EXERCISE AIM: If a line of the records contains the string "link", copy it out.

[Dataset records]
□ □ □ □ □ □ □

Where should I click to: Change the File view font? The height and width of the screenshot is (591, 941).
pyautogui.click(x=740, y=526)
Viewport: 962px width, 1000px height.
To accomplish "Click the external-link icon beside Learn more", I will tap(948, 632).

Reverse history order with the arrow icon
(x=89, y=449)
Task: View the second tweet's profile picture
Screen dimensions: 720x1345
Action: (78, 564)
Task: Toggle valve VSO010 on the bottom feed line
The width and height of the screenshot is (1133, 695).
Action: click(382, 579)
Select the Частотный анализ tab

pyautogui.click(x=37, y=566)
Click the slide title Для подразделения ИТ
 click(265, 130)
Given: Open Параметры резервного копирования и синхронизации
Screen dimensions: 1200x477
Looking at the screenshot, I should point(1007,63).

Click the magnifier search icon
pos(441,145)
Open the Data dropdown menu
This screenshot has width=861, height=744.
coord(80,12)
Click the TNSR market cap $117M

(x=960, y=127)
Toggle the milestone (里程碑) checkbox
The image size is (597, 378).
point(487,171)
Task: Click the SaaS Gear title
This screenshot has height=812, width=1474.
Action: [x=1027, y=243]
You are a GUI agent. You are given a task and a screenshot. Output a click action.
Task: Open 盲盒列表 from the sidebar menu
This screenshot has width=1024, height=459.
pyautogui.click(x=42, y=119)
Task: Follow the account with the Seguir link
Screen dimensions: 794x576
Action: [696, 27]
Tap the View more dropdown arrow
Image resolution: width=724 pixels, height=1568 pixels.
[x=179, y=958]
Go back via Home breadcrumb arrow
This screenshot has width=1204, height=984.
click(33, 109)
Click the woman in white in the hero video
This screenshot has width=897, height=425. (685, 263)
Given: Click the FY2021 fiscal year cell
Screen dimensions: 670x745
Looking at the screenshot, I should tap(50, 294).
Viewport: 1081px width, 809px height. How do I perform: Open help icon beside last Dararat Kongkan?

□ □ □ □ □ □ □

EXERCISE SOLUTION:
To accomplish "Click the external-link icon beside Learn more", I will tap(948, 632).
Task: Follow the account with the Seguir link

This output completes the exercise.